MK-801 neurotoxicity in the guinea pig cerebral cortex: susceptibility and regional differences compared with the rat.

N-methyl-D-aspartate (NMDA) receptor antagonists induce transient vacuole formation in neurons of the retrosplenial cortex and, after higher doses, necrosis in the same region. To our knowledge, all studies demonstrating these effects have been carried out in rats or mice. The present study investigated whether vacuolization occurs in the guinea pig, rats being used as controls.
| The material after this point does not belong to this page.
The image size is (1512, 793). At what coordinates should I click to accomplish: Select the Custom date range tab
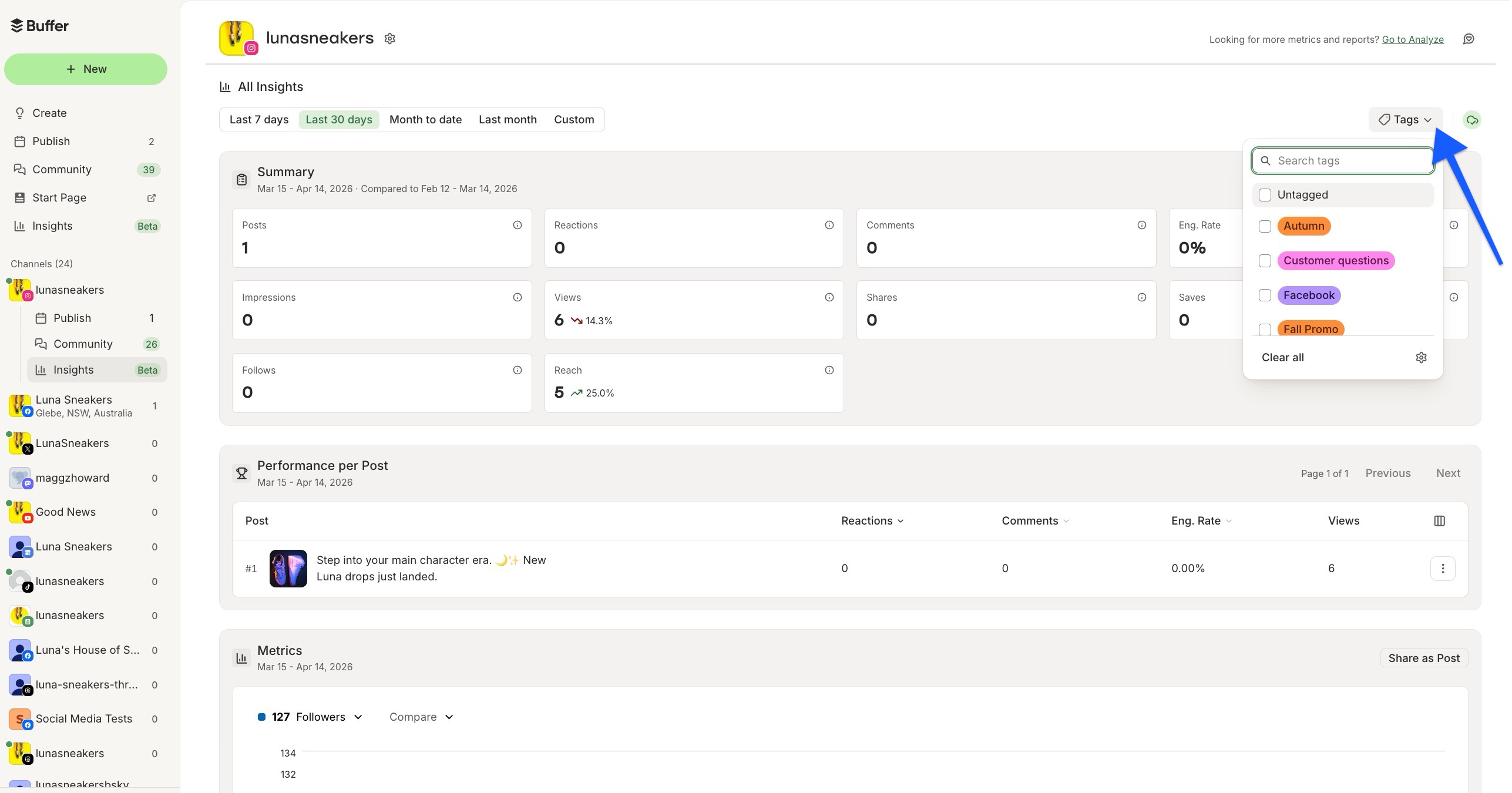(x=573, y=119)
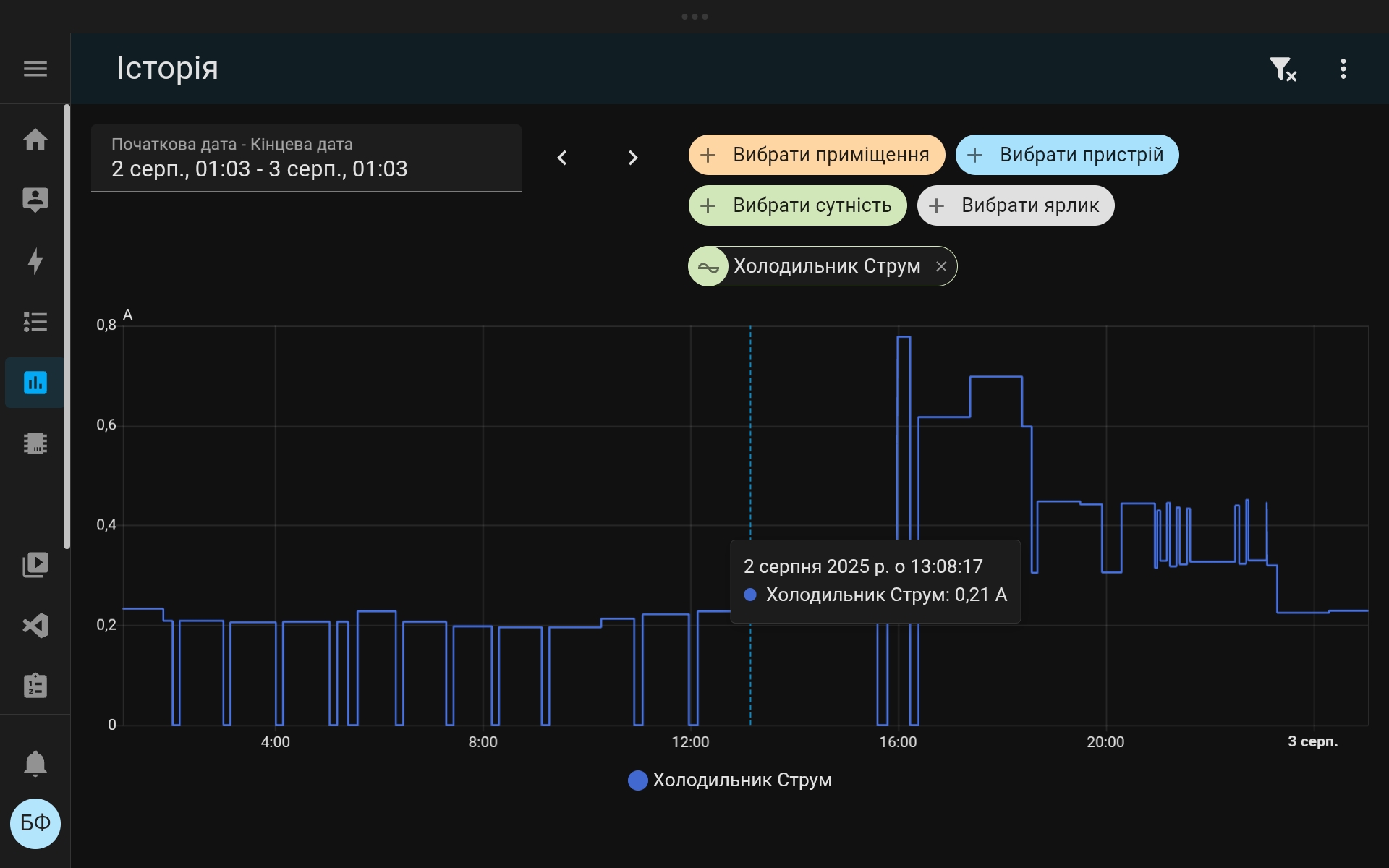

Female Dunkin-Hartley guinea pigs (age 15-18 weeks) were given a single subcutaneous injection of saline or the non-competitive NMDA antagonist dizocilpine maleate [(+)-MK-801; 1, 4, or 12 mg/kg]. Female Sprague-Dawley rats (age 16 weeks) received saline or MK-801 (1 mg/kg). Whatever the dose of MK-801, guinea pigs showed only occasional vacuolated neurons in the retrosplenial cortex. However, affected neurons (mainly large pyramidal cells of layer V) were found in the frontoparietal neocortex. The reaction was limited after 1 mg/kg, and seemed to reach a maximum at 4 mg/kg. Rats injected with 1 mg/kg MK-801 showed an intense vacuole reaction in neurons from layers III-IV of the retrosplenial cortex, but no affected neurons were noted in neocortical areas. We conclude that there are significant species differences in susceptibility to, and location of, vacuolization induced by NMDA receptor antagonists.